I’m making a roast tonight. That OK?’

  ‘But it’s not Sunday?’ We like to stick to traditions in our family, although the images in front of me are far from traditional. Is that a thong-filled Christmas tree bauble?

  ‘Your father and I are going to the golf club this Sunday with his work friends.’

  There was a time when Mum and Dad used to go there with Lucy’s parents. It’s funny that our parents were friends but we never were. Not even something like that brought us together. We were completely different people. Always will be. I bet she’d know what a ‘merrywidow’ is. She probably has one in black. Or maybe in red.

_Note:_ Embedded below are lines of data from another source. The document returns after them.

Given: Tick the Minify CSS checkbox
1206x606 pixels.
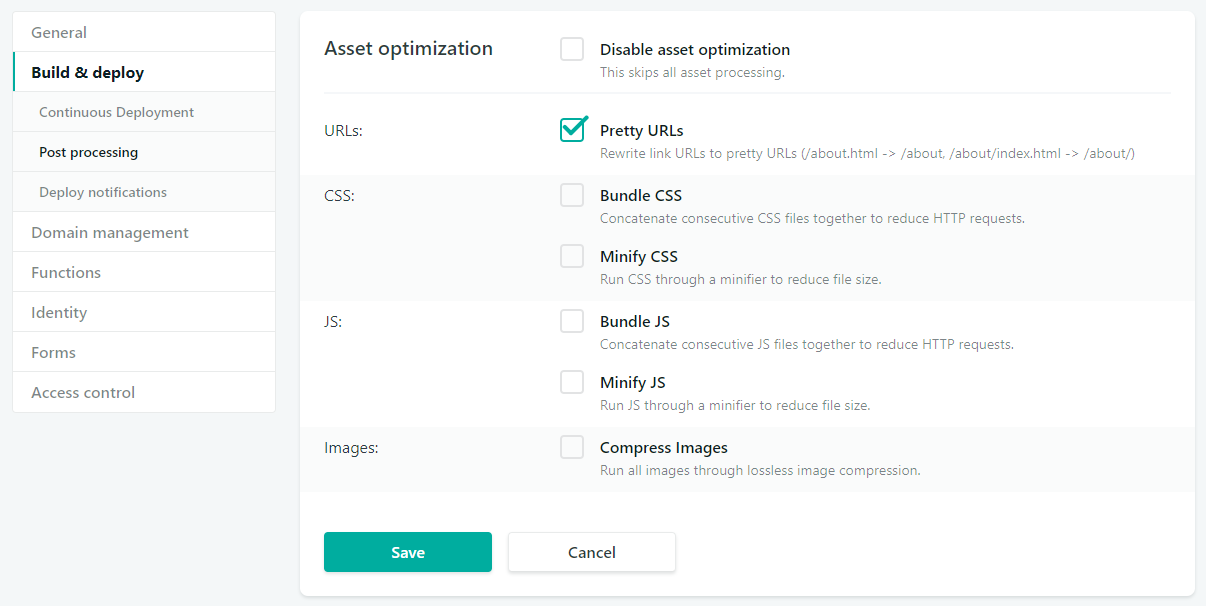Looking at the screenshot, I should 572,256.
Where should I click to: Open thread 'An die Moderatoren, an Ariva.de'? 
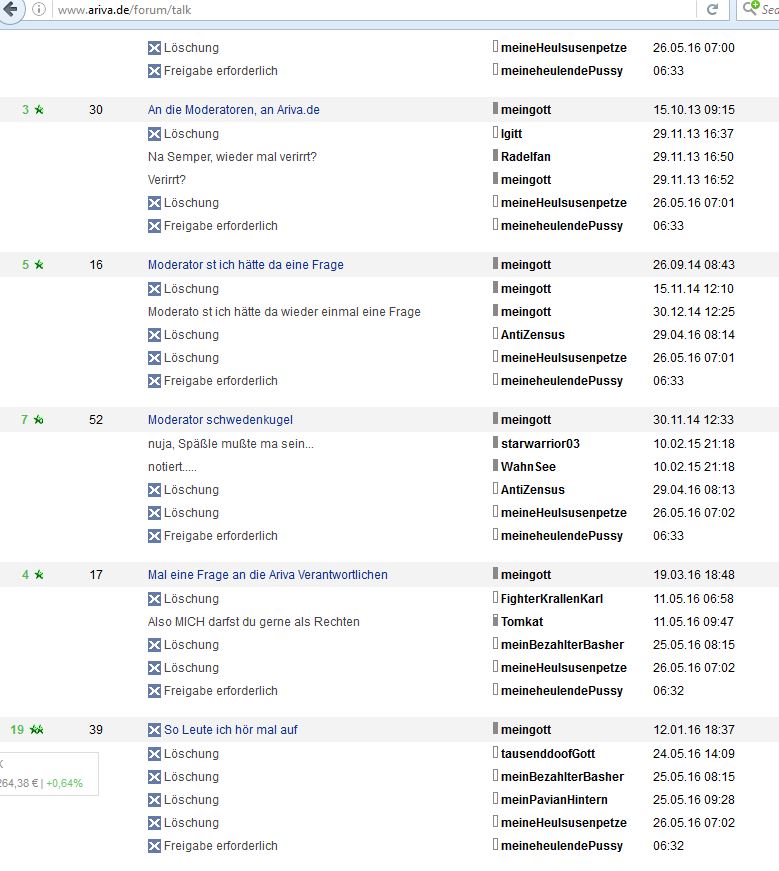[x=233, y=110]
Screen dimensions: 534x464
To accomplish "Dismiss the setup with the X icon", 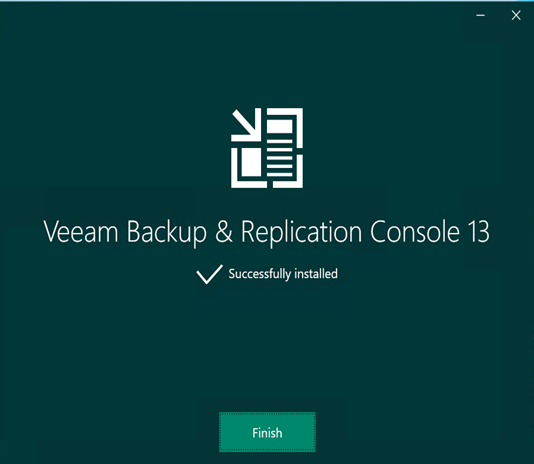I will tap(516, 15).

  ‘Not going with the McNeils?’

  ‘Oh no. We haven’t seen them in a while. I think it’s been about a year.’

  ‘Really?’

  ‘I did reach out a few times to invite them, but Julia never got back to me. I don’t even see her in town much anymore.’

  ‘Oh, weird.’ My fingers slowly reach for the laptop screen and I start to lower it half an inch at a time.

  She stands at the door, still rubbing her hands. How can they not be dry by now?

  ‘What are you up to, honey?’

  A crisp silence hangs heavy in the hair. My palms start to get clammy. I feel like I might throw up on my MacBook at any second. ‘Hmm?’

  ‘Honey?’ she asks again, her eyes burning through to the back of my skull.

  I can’t lie. I never could. I tried once or twice, but it was like she knew, like she could smell the deceit and dishonesty on my skin like cheap perfume.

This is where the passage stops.